Nearly eight years ago, the PBS television show Frontline produced and ran a lengthy series on our church, titled simply “The Mormons”. At the time, this program was a big deal. It isn’t every day, after all, that men whom we hold to be prophets and apostles sit down for in-depth interviews with non-Mormon journalists. In particular I’m thinking of the interview Elder Jeffrey R, Holland gave, which began right of the bat with the interviewer asking, in essence, whether or not the Mormon church really was an “all or nothing” church. Now just about everyone knows--and certainly nobody knows better than those of us who are baptized members of this church!--that the doctrines of the Church of Jesus Christ of Latter-day Saints includes many expectations that are far more demanding of one’s faith and one’s lifestyle than is the case with many other Christian churches. The interviewer questioned this, particularly in regards to the revelatory claims associated with the Book of Mormon and the beginnings of this church, and challenged Elder Holland directly: “Explain why there is no middle way.” And this is how an apostle of Jesus Christ responded:

I think [you're just] as aware as I am that we have many people who are members of the church who do not have some burning conviction as to its origins, who have some other feeling about it that is not as committed to foundational statements and the premises of Mormonism. But we're not going to invite somebody out of the church over that any more than we would [over] anything else about degrees of belief or steps of hope or steps of conviction. [Instead] we would say: "This is the way I see it, and this is the faith I have; this is the foundation on which I'm going forward. If I can help you work toward that I'd be glad to, but I don't love you less; I don't distance you more; I don't say you're unacceptable to me as a person or even as a Latter-day Saint if you can't make that step or move to the beat of that drum." We really don't want to sound smug. We don't want to seem uncompromising and insensitive.

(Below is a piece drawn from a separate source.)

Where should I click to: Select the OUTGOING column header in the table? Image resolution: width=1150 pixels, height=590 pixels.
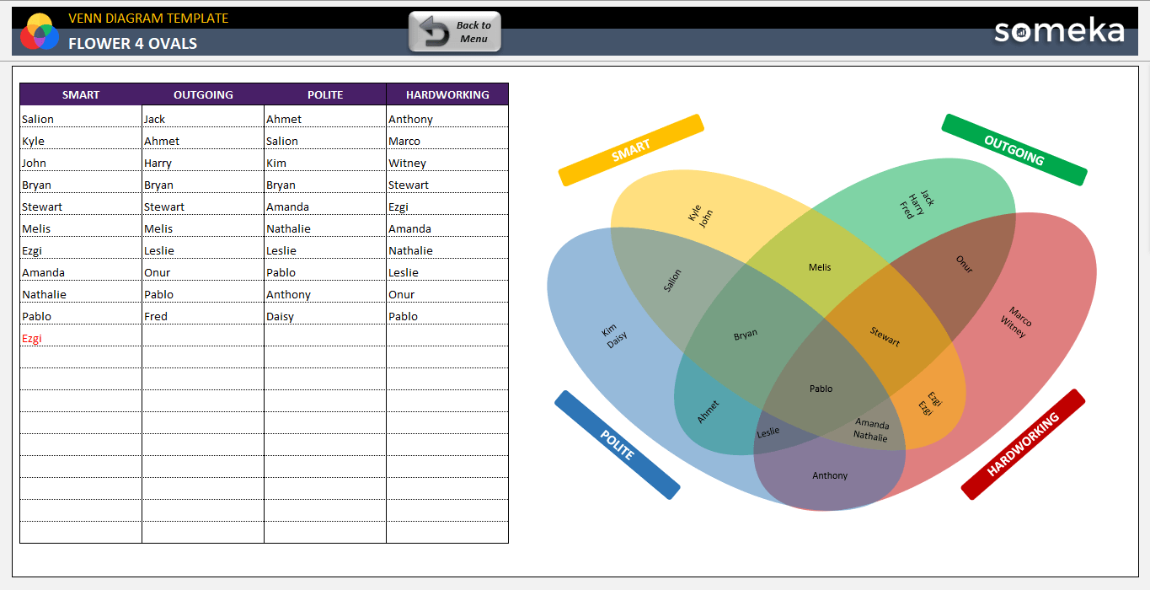203,94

On my reading of that passage, it includes two exceptionally important points. First, here is an apostle of the church testifying that his faith rests upon a sure foundation, a foundation which is necessary for him (and, by implication, for all of us) to move forward. Second, here also is an apostle of the church recognizing that not everyone in this faith community which he loves shares that foundation. Instead, many of them–many of us--are working through their--or our--own “steps of hope or steps of conviction.” And, he importantly adds, he fully accepts all such people as fellow members as they (and we!) go about making those steps, searching for their (and our!) own drumbeat by which they (and we!) can move forward in faith as well.

This is not, I think, simply pastoral concern. True, he concludes by saying that members of the church shouldn’t “sound smug...[or] uncompromising [or] insensitive” in how they interact with one another, but I don’t think he’s only thinking there about the fundamental Christian kindness and tolerance we all need to show to all of God’s children. Instead, I think he also has something grander in mind. One of the bedrock principles of the Mormon understanding of faith is that everyone, ideally, should be self-sufficient in their own testimony, or in their own beliefs. One of the very last statements recorded by Mormon, whom we hold to be the primary editor of the whole Book of Mormon, is very clear on this point:

Doubt not, but be believing, and begin as in times of old, and come unto the Lord with all your heart, and work out your own salvation with fear and trembling before him. (Mormon 9:27)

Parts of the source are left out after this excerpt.